Le cubisme ou l’art bantou: rétablir la vérité

Par Michel Lobé Etamé, journaliste

Le monde des arts organise une exposition somptueuse au Grand Palais à Paris du 7 octobre 2015 au 28 février 2016. C’est une occasion de fêter l’art contemporain et de rendre un vibrant hommage à Pablo Picasso, chantre du cubisme.

Cette exposition met aussi en valeur d’autres peintres contemporains tels que Hockney, Johns, Lichtenstein, Kippenberger, Basquiat ou Jeff Koons. Les amateurs du pinceau pourront y admirer des œuvres qui vont passer à la postérité, telles que Les Demoiselles d’Avignon et Guernica de Pablo Picasso.

Le XXème siècle met en lumière l’œuvre prolifique de Picasso et le cubisme, cet art nouveau qui a très vite obtenu ses lettres de noblesse. Mais, que savons-nous de l’origine du cubisme? Sa paternité a été octroyée à Pablo Picasso. Il serait pourtant juste de rétablir la vérité.

« L’art nègre » qu’on exposait alors pour la première fois au grand public en 1907 au Musée d’ethnologie du Trocadéro à Paris a vu défiler de nombreux personnages parmi lesquels Pablo Picasso, sur les conseils d’André Derain, peintre français et un des fondateurs du fauvisme. André Derain a été fasciné au cours d’un voyage à Londres, au British Museum, où il a découvert les « masques nègres ». Il en a parlé à Picasso et ce dernier n’y a pas accordé tout de suite un intérêt particulier. Il faut dire qu’à l’époque, seuls les récits des colons et des explorateurs évoquaient les œuvres africaines considérées comme des objets de curiosité pour amuser la foule.
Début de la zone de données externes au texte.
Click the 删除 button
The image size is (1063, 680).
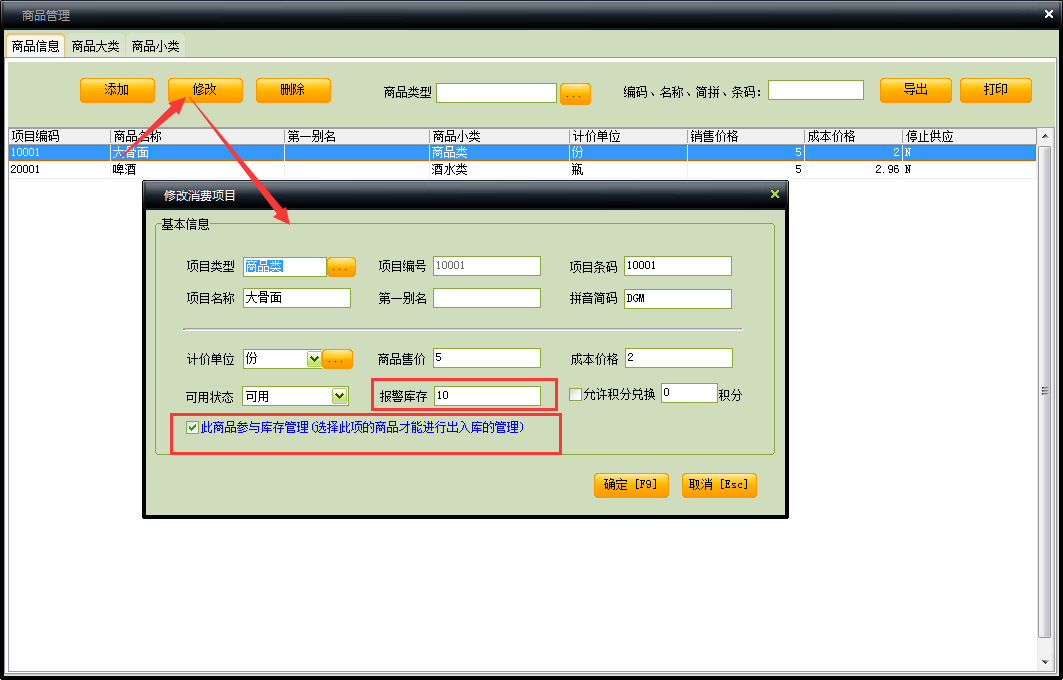[293, 90]
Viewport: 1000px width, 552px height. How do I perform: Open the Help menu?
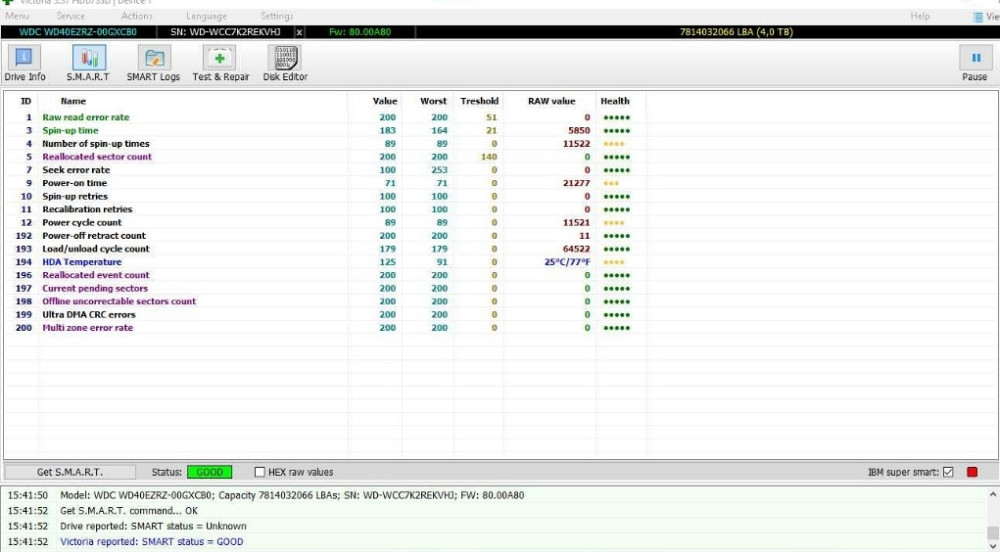pyautogui.click(x=920, y=16)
Mais plus tard, Picasso avouera avoir compris le sens de la peinture face à « l’art nègre », terme que les linguistes ont donné à cette œuvre prolifique, riche et variée. Il était ébloui par les formes cubiques jusqu’ici ignorées des statuettes. Au cours d’un voyage à Marseille en 1912 avec le sculpteur Georges Braque, il achète plusieurs objets « nègres », dont un masque Wobé provenant de Côte d’Ivoire qui avait la particularité de jouer sur l’inversion des volumes. Picasso s’en servira pour plusieurs œuvres cubistes. C’est à partir de là que Picasso ne cessera de puiser à la source africaine pour développer ses créations, selon son ami Pierre Daix, un écrivain engagé.

 

Michel Lobé Etamé.

Naissance du cubisme
Inspiré par les masques bantous, Picasso va très vite reproduire ces derniers sur la toile. Un acte qui peut être considéré aujourd’hui devant la loi de supercherie et d’atteinte au droit à la propriété. Le résultat est très encourageant et la critique va trouver dans ce nouveau mouvement artistique un nom adapté. La critique, très friande de nouveauté et d’exotisme s’empressa de baptiser cet art le cubisme. Ce mouvement draina des peintres tels que Georges Braque, Fernand Léger, Henri Le Fauconnier ou Robert Delaunay.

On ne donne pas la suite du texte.